June 4 – Green River to Dinosaur
Today was similar to yesterday: late start, pretty drive around Flaming Gorge, and a few chores. The east side of the Gorge was prettier than the west side, with lots of wildlife (antelope, deer and wild horses) and good views. We stopped at the dam but didn’t take the tour.
Road construction delayed us for a bit. We talked with the flag lady while we waited. She does not like living in Rock Springs. It reminded me a bit of Rawlins, so I understood. We were hurried away from one view overlook by a mine employee who explained that they were closing the road so they could blast. We were happy to move on. We visited a book store in Rock Springs, the Post Office in Dutch John, did laundry, ate a nice burger in town, then moved on to a campground in Dinosaur NM with a nice view of Split Mountain. It was an easy day with some beautiful country, but we did no walking.
It rained a bit off and on and there were black clouds all around. We saw mammary clouds with a rainbow over Dinosaur. Very nice, but we were moving and couldn’t get a good photo. Going for a hike was less than inviting with all the threatening clouds. Of course, it never rained hard enough to get the ground wet. Even so, we had a full day, just not a very active one.

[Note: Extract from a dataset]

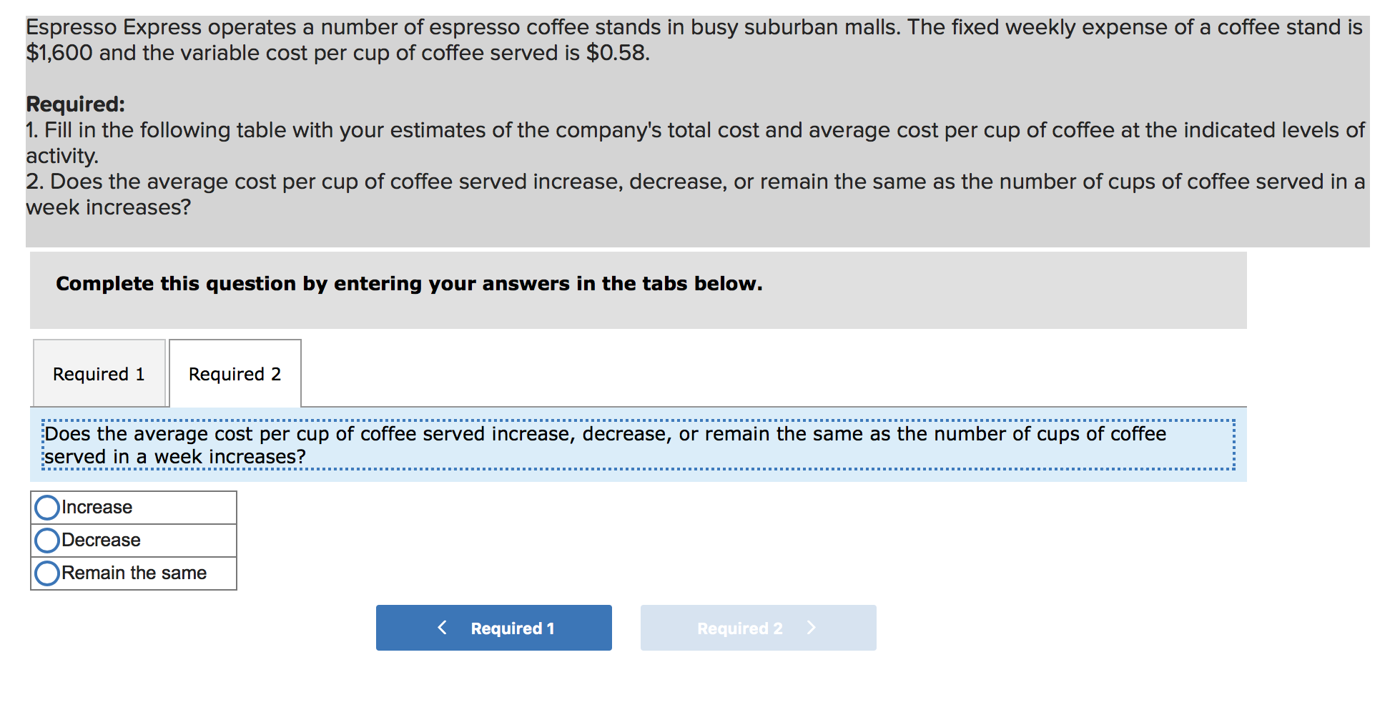This screenshot has width=1400, height=725.
Task: Open the Required 2 tab
Action: (235, 373)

June 5 – 6 miles – Dinosaur NM
We had a peaceful night at a half empty campground next to the Green River in Dinosaur NM. We started the day with a two and a half mile nature trail out of another campground in the park, which was a pretty walk through the sage and boulders. Then we went back to the Visitors Center to do a short fossil walk. There were fish scales in a Mowry Shale deposit, some dinosaur bones and petrified wood in the Morrison Formation and broken clam shells in the Stump Formation. Best, of course, were the femur and spine sticking up out of the rock. It was a short hike, but interesting in its way. There were even a couple of petroglyphs.
After a quick lunch, we headed west to the Colorado half of Dinosaur NM that contains few dinosaur fossils but instead protects the river corridors. A scenic drive takes you 34 miles to Harpers Corner, a narrow promontory whose trail leads you to an overlook above the confluence of the Yampa and Green Rivers. There are beautiful views along the drive and along the one mile hike out to the point. The rivers are 2300’ below the point, and the cliffs, canyons and geologic faults are colorful and interesting. A 50 cent guidebook explains the geology, which I enjoyed. Wildflowers were abundant amidst the sage and pinyon.

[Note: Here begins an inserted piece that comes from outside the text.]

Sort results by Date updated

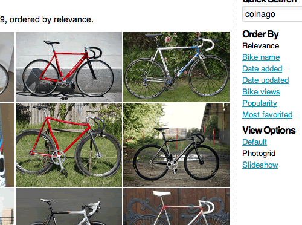coord(266,80)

It was a gray blustery day, so our photos won’t be great, but it was a very scenic drive and hike. The road winds along the crest, giving views to both east (the Green River) and west (Whirlpool Canyon and the snow-covered Uintah Mountains). We saw a handful of antelope in one of the many green meadows below the road. The hills are very green right now. Lupine, larkspur, paintbrush, mule ears, globemallow, penstemon, mariposa and locoweed were abundant.
Finally we dropped off the plateau on a dirt road for 13 miles to Echo Park, a campground next to the confluence of the two rivers. Sheer cliffs surround a green meadow with piñon pines and cottonwood trees for shade. Only one other person is camped here, so it should be quiet if the wind dies down. Along the way we passed three interesting sites. The old Chew Ranch was homesteaded 100 years ago and was still actively ranched until the 1970s. There are several log buildings with sod roofs, some corrals and the farmhouse. They weren’t open to visitors though.
Then we passed a very unusual petroglyph panel. The style was unique and very precise. Like many Fremont (and especially Vernal) images, there were fancy headdresses and necklaces, however that’s all that was cut into the rock. The headdresses were pecked dots in rows while the neckpieces were carved with smooth flat plates. It was definitely different. There were 10-20 of these images visible 35’ high up on a cliff. As usual the question arose, how did they get up that high to carve the pictures? Most were very hard to see because of weathering of the cliffs. There were lines of black mineral deposits which covered several of the pictures and in places the cliff face had chipped off. Only three or four pictures were really clear.
Next we went to Whispering Cave: a shallow (4 ½’) but long (30’ or so) cave entrance with very cold air coming from unseen depths. The rock above was a slab about 3 feet wide with deep narrow crevasses on each side. We heard nothing, but on a hot day the cold air coming out of the cave probably does whisper.
Then we moved on to the campground. Driving the road was slow because it is very steep (18% grade), but it was recently graded so we ignored the sign saying that 4WD is required to drive it. It’s a pretty campground with a very remote feel. Only one other car is at the campground. Not many people visit the Colorado side of the Monument. Most either pass through by river (rafting is very popular) or visit the Dinosaur Quarry when it’s open. I really enjoyed spending the day here. I wish I could do a river trip too - maybe next year?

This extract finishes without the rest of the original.